25

Alexander Mavrogordato miró automáticamente calle abajo y luego golpeó en la puerta con el pomo de su bastón. Al cabo de un rato oyó arrastrarse unos pies en el interior. Volvió a llamar.

La puerta se abrió.

– ¿Está Yashim? -dijo.

La vieja asintió.

– Acaba de llegar, creo, effendi. Por favor, tenga cuidado con la cabeza.

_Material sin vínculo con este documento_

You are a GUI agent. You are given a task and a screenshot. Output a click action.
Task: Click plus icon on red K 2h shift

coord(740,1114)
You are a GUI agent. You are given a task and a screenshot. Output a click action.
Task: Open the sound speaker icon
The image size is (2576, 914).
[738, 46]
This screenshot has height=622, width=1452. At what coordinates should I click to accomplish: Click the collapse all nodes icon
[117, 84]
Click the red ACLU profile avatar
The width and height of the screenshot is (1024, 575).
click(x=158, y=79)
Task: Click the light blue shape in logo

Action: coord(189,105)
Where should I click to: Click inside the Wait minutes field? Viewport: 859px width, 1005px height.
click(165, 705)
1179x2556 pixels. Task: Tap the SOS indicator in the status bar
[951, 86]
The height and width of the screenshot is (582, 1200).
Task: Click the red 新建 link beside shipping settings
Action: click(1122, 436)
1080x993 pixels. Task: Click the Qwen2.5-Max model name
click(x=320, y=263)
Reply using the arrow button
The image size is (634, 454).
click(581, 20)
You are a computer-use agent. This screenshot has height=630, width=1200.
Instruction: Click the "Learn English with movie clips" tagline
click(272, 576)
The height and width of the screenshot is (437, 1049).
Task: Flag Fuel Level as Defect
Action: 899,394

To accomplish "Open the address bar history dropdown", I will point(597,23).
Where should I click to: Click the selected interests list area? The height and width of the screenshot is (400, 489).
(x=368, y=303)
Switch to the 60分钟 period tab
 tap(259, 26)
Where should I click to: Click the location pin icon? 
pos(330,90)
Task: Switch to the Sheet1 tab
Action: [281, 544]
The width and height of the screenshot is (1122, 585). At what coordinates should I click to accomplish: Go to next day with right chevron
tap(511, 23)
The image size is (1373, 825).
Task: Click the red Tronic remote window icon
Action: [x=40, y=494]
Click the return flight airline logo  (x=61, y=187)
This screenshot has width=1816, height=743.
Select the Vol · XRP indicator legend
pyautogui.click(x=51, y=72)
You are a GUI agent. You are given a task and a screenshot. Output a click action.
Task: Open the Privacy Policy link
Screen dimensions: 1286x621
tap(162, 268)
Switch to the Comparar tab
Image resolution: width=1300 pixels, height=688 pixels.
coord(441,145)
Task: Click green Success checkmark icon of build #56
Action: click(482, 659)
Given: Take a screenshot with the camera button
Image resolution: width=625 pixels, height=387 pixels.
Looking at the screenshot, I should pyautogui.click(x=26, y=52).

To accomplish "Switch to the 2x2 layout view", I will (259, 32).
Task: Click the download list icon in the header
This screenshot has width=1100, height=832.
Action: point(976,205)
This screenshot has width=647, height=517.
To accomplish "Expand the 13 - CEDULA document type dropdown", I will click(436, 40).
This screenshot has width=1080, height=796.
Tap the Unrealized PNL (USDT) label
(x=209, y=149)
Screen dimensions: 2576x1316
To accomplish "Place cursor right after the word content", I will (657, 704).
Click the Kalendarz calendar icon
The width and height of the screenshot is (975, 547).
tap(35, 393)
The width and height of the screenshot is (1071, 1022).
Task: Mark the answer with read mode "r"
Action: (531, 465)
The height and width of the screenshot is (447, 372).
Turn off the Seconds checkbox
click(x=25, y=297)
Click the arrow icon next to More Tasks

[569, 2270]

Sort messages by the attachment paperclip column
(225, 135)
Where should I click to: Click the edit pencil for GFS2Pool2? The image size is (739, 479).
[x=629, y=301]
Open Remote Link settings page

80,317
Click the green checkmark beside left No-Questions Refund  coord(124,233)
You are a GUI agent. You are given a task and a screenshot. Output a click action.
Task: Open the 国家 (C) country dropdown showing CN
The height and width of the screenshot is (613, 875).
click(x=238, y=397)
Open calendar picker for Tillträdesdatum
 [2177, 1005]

Alexander Mavrogordato se agachó, aunque no lo suficiente, y entró en el pequeño vestíbulo frotándose la cabeza.

– ¿Dónde lo encontraré?

La vieja señaló las escaleras. Mavrogordato subió por ellas pesadamente. En un rellano se detuvo y luego empujó la puerta.

Yashim levantó la mirada, sorprendido.

– ¿Le importa si entro? -El tono del joven era ofendido, como si esperara un rechazo.

– En absoluto -respondió Yashim con amabilidad-. Casi está dentro ya.

– Mi madre me dijo dónde podía encontrarlo -dijo Mavrogordato, penetrando en la habitación.

Miró a su alrededor y se dirigió sin pausa hacia la cocina, poniendo sus manos sobre la mesa, toqueteando los botes. Luego giró en redondo y se dirigió a los libros, deslizando distraídamente las manos por sus lomos.

– Madre dice que su trabajo ya está hecho. -Metió la mano en el bolsillo y sacó una bolsa-. Tome.

La arrojó hacia Yashim, que estaba sentado en el diván, observando la representación con interés. Yashim levantó el brazo y cerró sus dedos sobre la bolsa. Una bolsa fanariota: pesada y musical.

– Su madre es muy amable -dijo-. ¿Por qué, exactamente, me está pagando?

El joven se volvió.

– No importa. Ella cree que reaccionó exageradamente.

Yashim devolvió la bolsa por el aire. Mavrogordato fue pillado por sorpresa, pero logró cogerla. Luego toqueteó el cierre y el dinero cayó al suelo.

– En cuyo caso, no hay honorarios.

Mavrogordato movió la bolsa con el pie.

– No creo que lo entienda usted, ¿verdad? Mi madre no quiere saber sobre… sobre nada.

– Entiendo. Nosotros nunca hemos hablado. Ella jamás me riñó por llegar tarde, ni me preguntó por qué no llevaba fez, o me dijo que no fumara.

– Así es -replicó el joven cautelosamente.

– Es bastante extraño, ¿sabe lo único que realmente nunca hizo? Nunca discutió de honorarios conmigo. Ahora coja usted su dinero, monsieur Mavrogordato, antes de que empiece a recordar que estuvo aquí alguna vez.

Yashim no se movió del diván. El joven pegó un violento puntapié a la bolsa, con tanta fuerza que fue a chocar contra la pared.

Luego abrió la puerta, cerrándola de golpe a sus espaldas.

El problema con los niños a los que se dice exactamente lo que deben hacer y lo que no, reflexionó Yashim, es que crecen incapaces de pensar por sí mismos.